General Motors Death Watch 56: The Spin Starts Here

general motors death watch 56 the spin starts here

Last Thursday, GM's Vice President of Global Communications sat with the suits and outlined his plan to rescue The General's image from public crucifixion. The man in charge, Steve "Twisted Sister" Harris, had been lured out of semi-retirement from a PR firm specializing in "reputation challenging situations." Ironically, The McGinn Group's website lists GMAC and The US Department of Justice as customers (although the federal seal is too blurry to be sure exactly which federal agency spent our tax dollars burnishing its image). More to the point, the opening animation silently intones "Experience. Accountability. Judgement". Talk about foreshadowing…

Yup, GM's Judgement Day is on its way. Meanwhile, Twisted Sister wants American consumers to know what a great job General Motors has done, is doing and will do, bet your bottom dollar, tomorrow. We're talking high mileage vehicles, clean-running ethanol engines, JD empowerment, we-must-be-doing-something-right sales figures, that kind of thing. Like most people paid to spin straw into gold, Sister doesn't trust the media with this message. He prefers working with cappucino-fuelled creatives to fashion fabulously expensive TV, print, radio, direct mail and web-based campaigns– rather than sitting down with cynical journalists prone to going "off message" and arguing about silly things like facts.

Although GM recently trimmed $200m from its '06 ad budget, it will still spend $1.2b flogging its products. There's bound to be enough loose change down the back of the corporate sofa to subsidize Operation Love Me Tender. Besides, with all this press about plant closures, layoffs, billion dollar losses, a Presidential f-off and the "b-word", Sister's sledgehammer PR campaign seem a reasonable idea. Unless something's done to alter GM's tragic trajectory, consumers are heading straight for the 'you can't touch this' tipping point, where buying any GM product will seem like throwing money into a black hole. Why not sell potential customers a little automotive anti-gravity?

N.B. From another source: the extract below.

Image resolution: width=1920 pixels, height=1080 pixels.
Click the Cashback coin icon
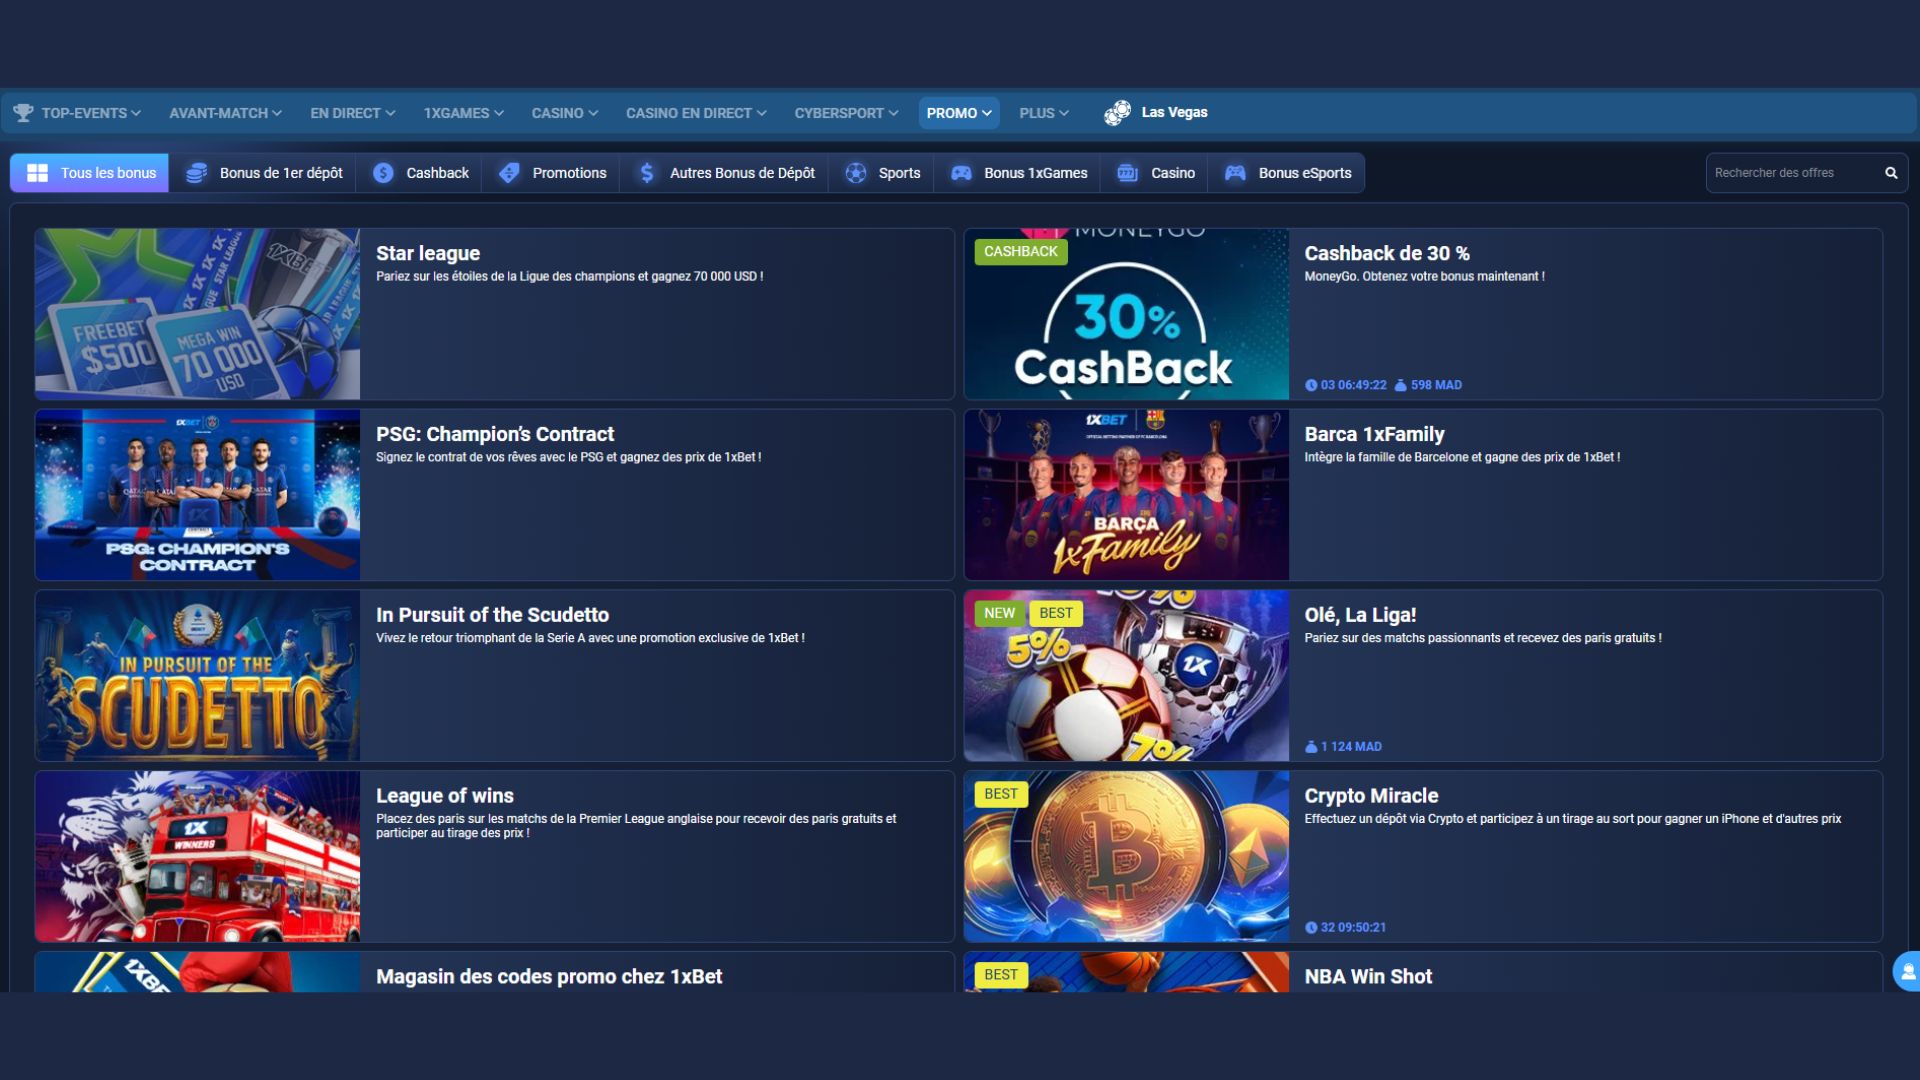383,173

Simply put, the harder GM pushes the fact that they're doing well – or will do well, you know, eventually – the more people will believe they're headed for oblivion. GM's spinmeisters fail to understand the depth of consumer ill-will towards The General. For decades, millions of people spent their hard-earned cash on poorly made, unreliable and (come trade in) expensive GM vehicles. Their complaints were met with arrogance, deceit and indifference. These disgruntled customers told their friends, neighbors and co-workers about their misery and vowed "never again." In fact, the GM resentment bank is so full that any claim that "we're different; we've changed" will sound like a junkie's pleas for his twelfth chance.

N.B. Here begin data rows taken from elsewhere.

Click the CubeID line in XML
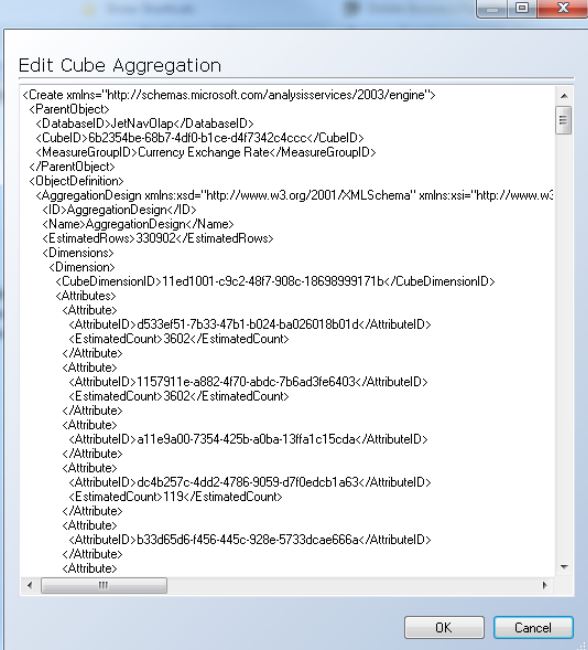click(x=200, y=138)
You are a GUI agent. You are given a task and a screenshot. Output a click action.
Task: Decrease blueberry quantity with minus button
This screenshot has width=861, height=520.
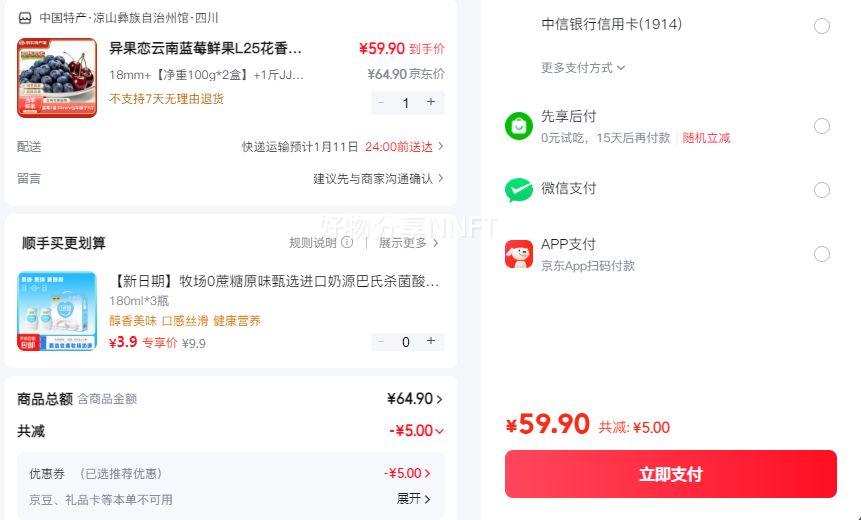(x=381, y=102)
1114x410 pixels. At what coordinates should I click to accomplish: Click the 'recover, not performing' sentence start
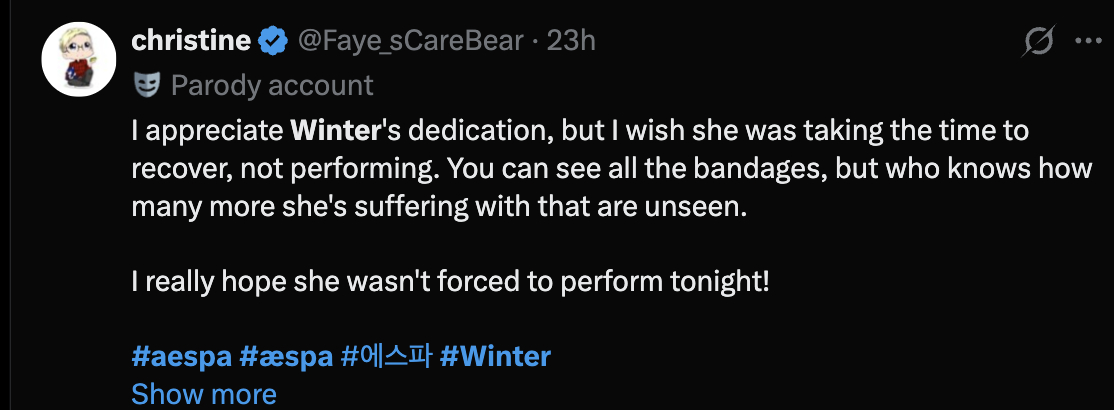pos(288,170)
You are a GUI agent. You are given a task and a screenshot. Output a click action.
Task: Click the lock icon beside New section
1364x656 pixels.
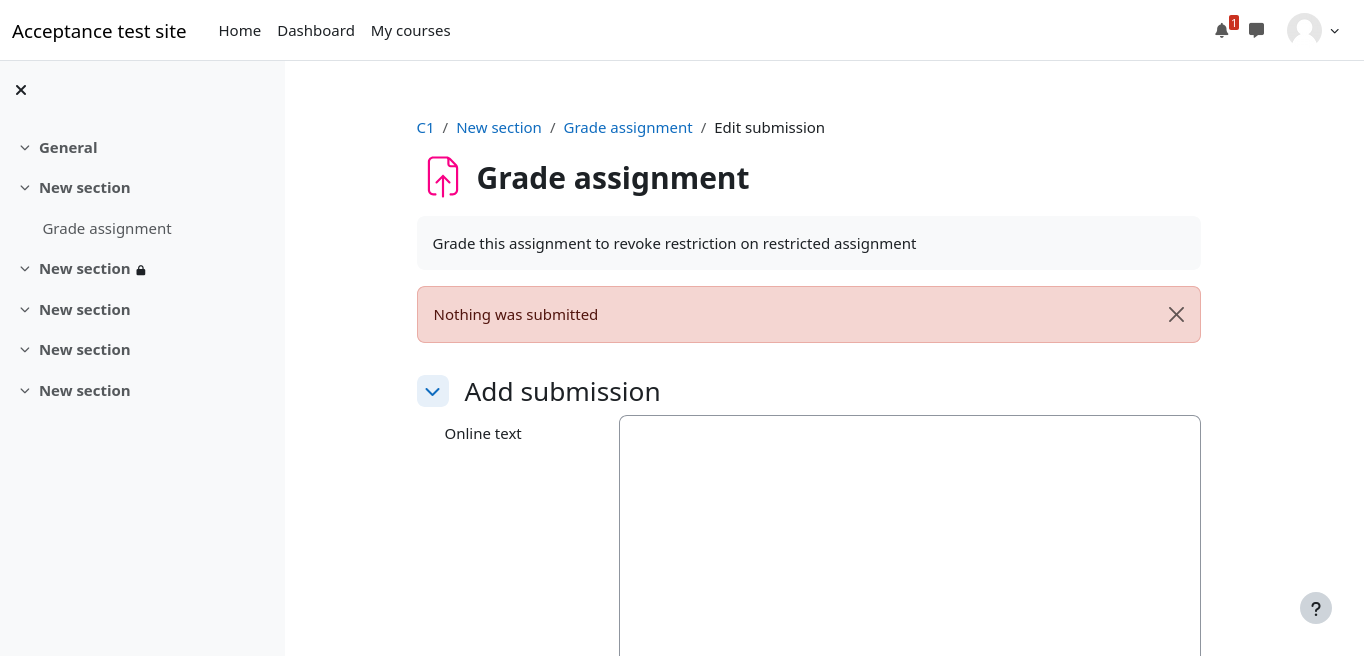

Twisted Sister beware: it's American car buyers who are cynical about GM, not journalists. (As far as I can tell, the automotive press is desperate to see a GM turnaround.) So how do you convince deeply skeptical consumers that the new, new GM is worthy of their patronage? You sure as Hell don't launch a glossy ad campaign exhorting them to share your pride in a reborn American institution, to buy into GM's new spirit of honesty, resilience and determination. No, you start somewhere else: the only place where you have the slightest hope in Hell of changing public perceptions about General Motors. You start with the product.

The best promotional device in the world was, is and always will be a great product. Any PR or ad campaign touting GM's imminent recovery that isn't specifically and credibly tied to product excellence is doomed to failure. That's because the average customer doesn't care about the company that makes their car, any more than they care about the company that makes the electricity powering their home. They care about their car. If The General's products fail to live up to the automaker's promises of reliability, quality or style; if there's the tiniest gap between expectation and reality, all the money spent "selling" that promise will be wasted. And that's provided you can devise a way to get customers to drop their barge poles.

Sure, GM makes some great vehicles: the current Chevrolet Corvette, Cadillac CTS-V and um, whatever. But the vast majority of The General's vast product range simply isn't good enough to give Sister's band of brothers the rustoleum they need to save GM's tarnished image from corroding into dust. (You try and build a "This ain't the same old GM" around a Pontiac G6 or Saab 9-7X.) Of course, even if GM made Carreras, Camry's and F150's, it still wouldn't stop the company's slide into bankruptcy. Until The General sorts out its sky-high labor costs, trims its dealer network and ditches its moribund brands, they're a dead automaker spinning. On the other hand, if The General DID make great products– and ONLY great products– at least they'd have something to talk about in the meantime.